• [WHAT IS EXPECTED]: Transcribe the data that follows in full. Leave out the pictures.

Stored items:
..............................
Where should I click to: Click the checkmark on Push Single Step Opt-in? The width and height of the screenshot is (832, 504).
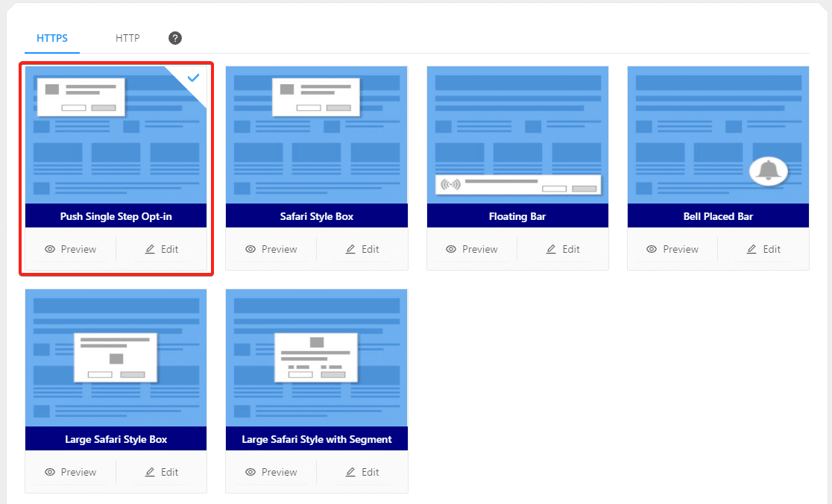pyautogui.click(x=194, y=78)
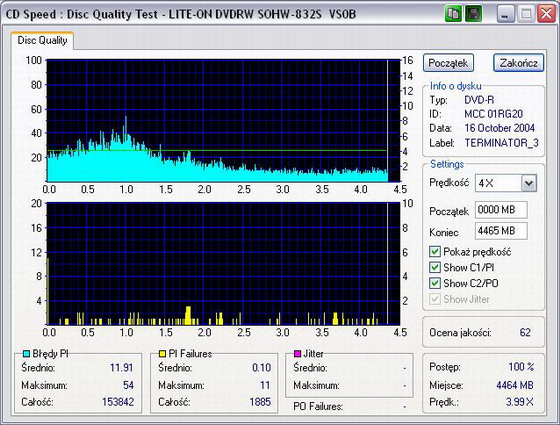
Task: Click the greyed Show Jitter checkbox
Action: [434, 299]
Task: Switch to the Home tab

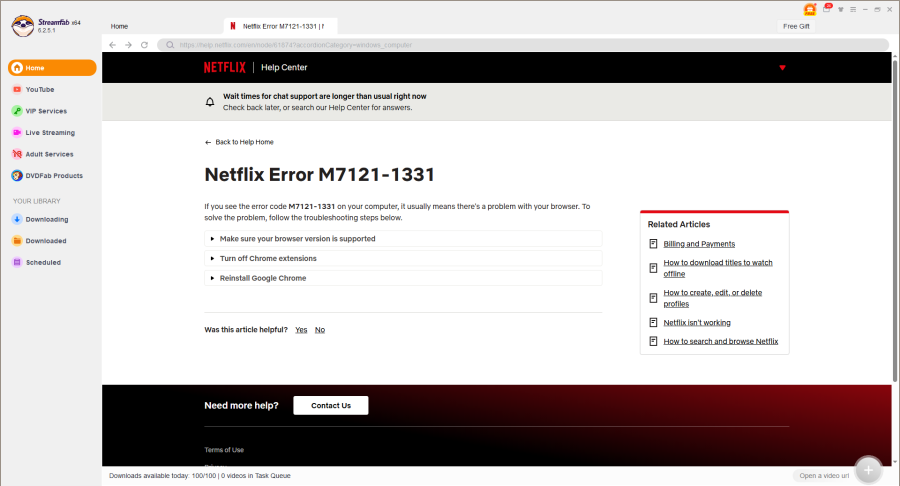Action: pos(119,26)
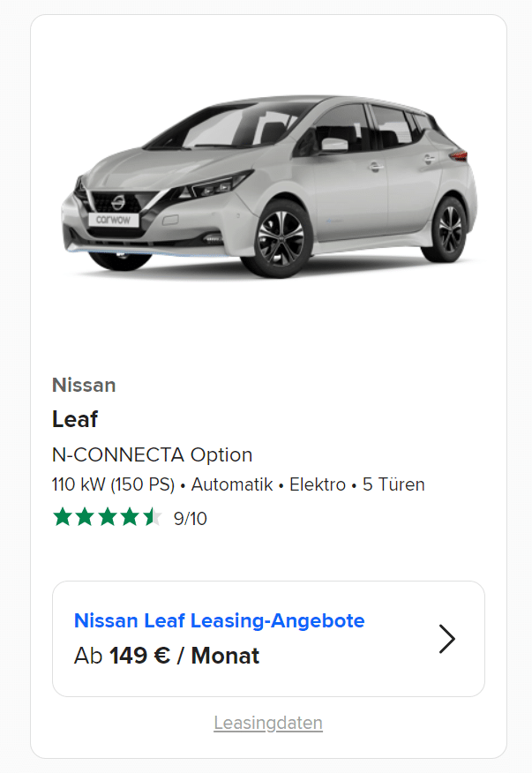Viewport: 532px width, 773px height.
Task: Click the Leasingdaten link
Action: tap(268, 724)
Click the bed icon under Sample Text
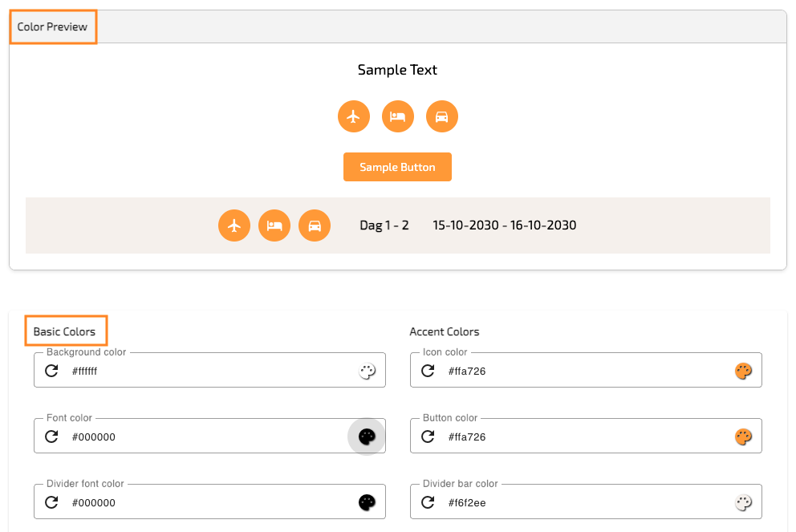This screenshot has width=796, height=532. [398, 117]
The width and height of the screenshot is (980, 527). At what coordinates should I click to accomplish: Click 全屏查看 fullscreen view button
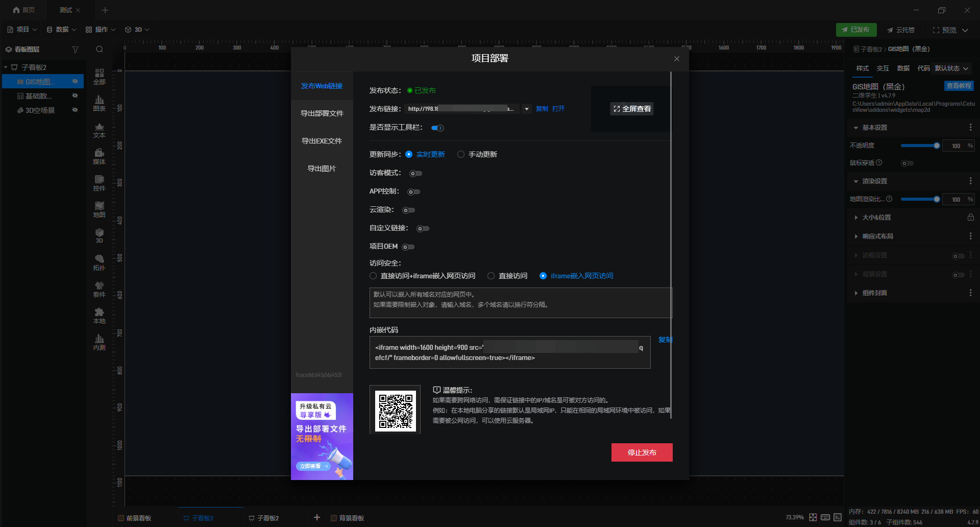coord(632,109)
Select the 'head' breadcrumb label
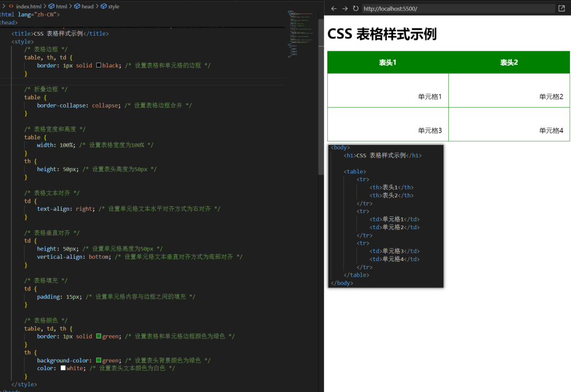Viewport: 571px width, 392px height. pyautogui.click(x=88, y=6)
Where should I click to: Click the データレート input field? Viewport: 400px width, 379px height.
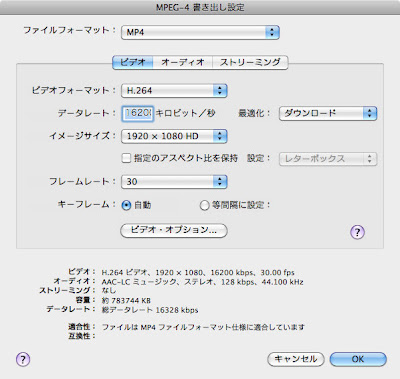pyautogui.click(x=138, y=113)
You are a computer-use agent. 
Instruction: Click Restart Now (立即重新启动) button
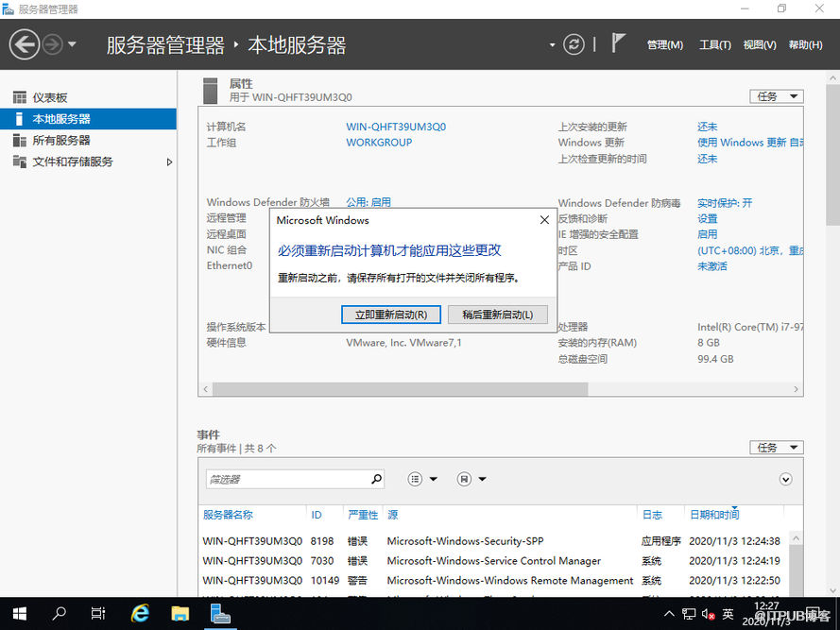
..............................
• [REPLY]:
Where should I click to: Click the checkmark on Push Single Step Opt-in? The width and height of the screenshot is (832, 504).
pyautogui.click(x=194, y=78)
Task: Click the greyed Show Jitter checkbox
Action: [434, 299]
Task: Switch to the Home tab

Action: pos(119,26)
Viewport: 532px width, 773px height.
Task: Click the Leasingdaten link
Action: tap(268, 724)
Click the bed icon under Sample Text
This screenshot has width=796, height=532. [398, 117]
The width and height of the screenshot is (980, 527). At what coordinates should I click to accomplish: Click 全屏查看 fullscreen view button
coord(632,109)
Select the 'head' breadcrumb label
Viewport: 571px width, 392px height. pyautogui.click(x=88, y=6)
Where should I click to: Click the データレート input field? Viewport: 400px width, 379px height.
pyautogui.click(x=138, y=113)
You are a computer-use agent. 
Instruction: Click Restart Now (立即重新启动) button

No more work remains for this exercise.